Nate Silver’s Value Added and Systematic Forecast Errors

Nate Silver had a very good night on November 6th.  He forecast that President Obama would win 313 electoral votes and was within 5.7% of the 332 electoral votes received by the President.  He proved to be more accurate than many individual pollsters.  Silver bases his projections on state poll averages, national polls, “state fundamentals” and trends in polls.  Anyone could have forecast the election outcome in at least 35 states, so the best way to understand Silver’s contribution is to focus on states where the election was expected to be close.  Both state poll averages and Silver’s projections underestimated President Obama’s strength in swing states, but Silver’s 538 model had substantially less systematic bias than state poll averages.

Nate Silver has brought statistical analysis of elections to the masses (or at least to the readers of the New York Times).  His blog makes it clear that when an average of polls prior to the election shows a candidate has a 55-45 advantage, it doesn’t mean that she will lose 45% of the time.  It means instead that she will almost certainly win the election.  Poll averages improve the precision of forecasts because errors due to sampling variation are decreased.  More importantly, the 538 model incorporates “state fundamentals” and poll trends to improve the precision of  forecasts. 

Consider the following comparison of state poll averages, Silver’s projections and election outcomes in 11 states that were expected to close on election day:

State State Poll Avg.
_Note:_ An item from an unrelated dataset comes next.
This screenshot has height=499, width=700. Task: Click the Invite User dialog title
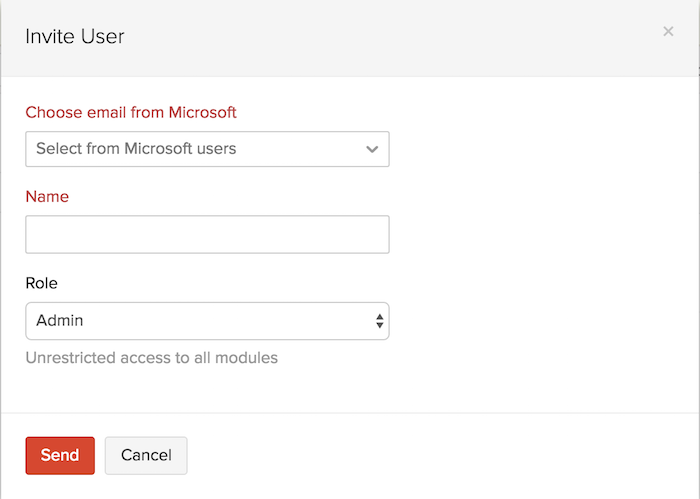[x=75, y=37]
Silver’s Projection Election Outcome
Colorado DEM:  1.9 DEM:  2.5 DEM:  4.7
Florida REP:    0.7 D/R:    0.0 DEM:  0.9
Iowa DEM:  2.6 DEM:  3.2 DEM:  5.6
Michigan DEM:  4.7 DEM:  7.1 DEM:  9.5
Nevada DEM:  3.6 DEM:  4.5 DEM:  6.6
New Hampshire DEM:  2.6 DEM:  3.5 DEM:  5.8
North Carolina REP:    1.9 REP:    1.7 REP:    2.2
Ohio DEM:  3.0 DEM:  3.6 DEM:  1.9
Pennsylvania DEM:  4.6 DEM:  5.9 DEM:  5.2
Virginia DEM:  1.3 DEM:  2.0 DEM:  3.0
Wisconsin DEM:  4.3 DEM:  5.5 DEM:  6.7

Notice that in every one of these states Silver’s 538 model predicted that the President would outperform the polls.  Although this infuriated many conservatives Silver was correct, on average.  The President’s vote share in the states listed above was 2.0 percentage points higher than forecasted by poll averages.  The President even out-performed Silver’s forecast by receiving 1.1 percent more of the votes cast than predicted by the 538 model.  This occurred despite the fact that Mitt Romney exceeded Silver’s expectations in North Carolina, Ohio and Virginia. 
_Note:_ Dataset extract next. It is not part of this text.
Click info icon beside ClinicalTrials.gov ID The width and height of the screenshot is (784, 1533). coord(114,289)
The standard deviation of the forecast error was 1.7% for state poll averages and 1.4% for Silver’s model (about 18% lower) in the eleven swing states listed above.  Thus in the states where the election was contested Silver’s simulations were slightly more accurate than a simple average of state polls.  However, the most important contribution of the 538 model in 2012 was that it substantially reduced the systematic underestimate of President Obama’s vote share from 2.0% to 1.1%.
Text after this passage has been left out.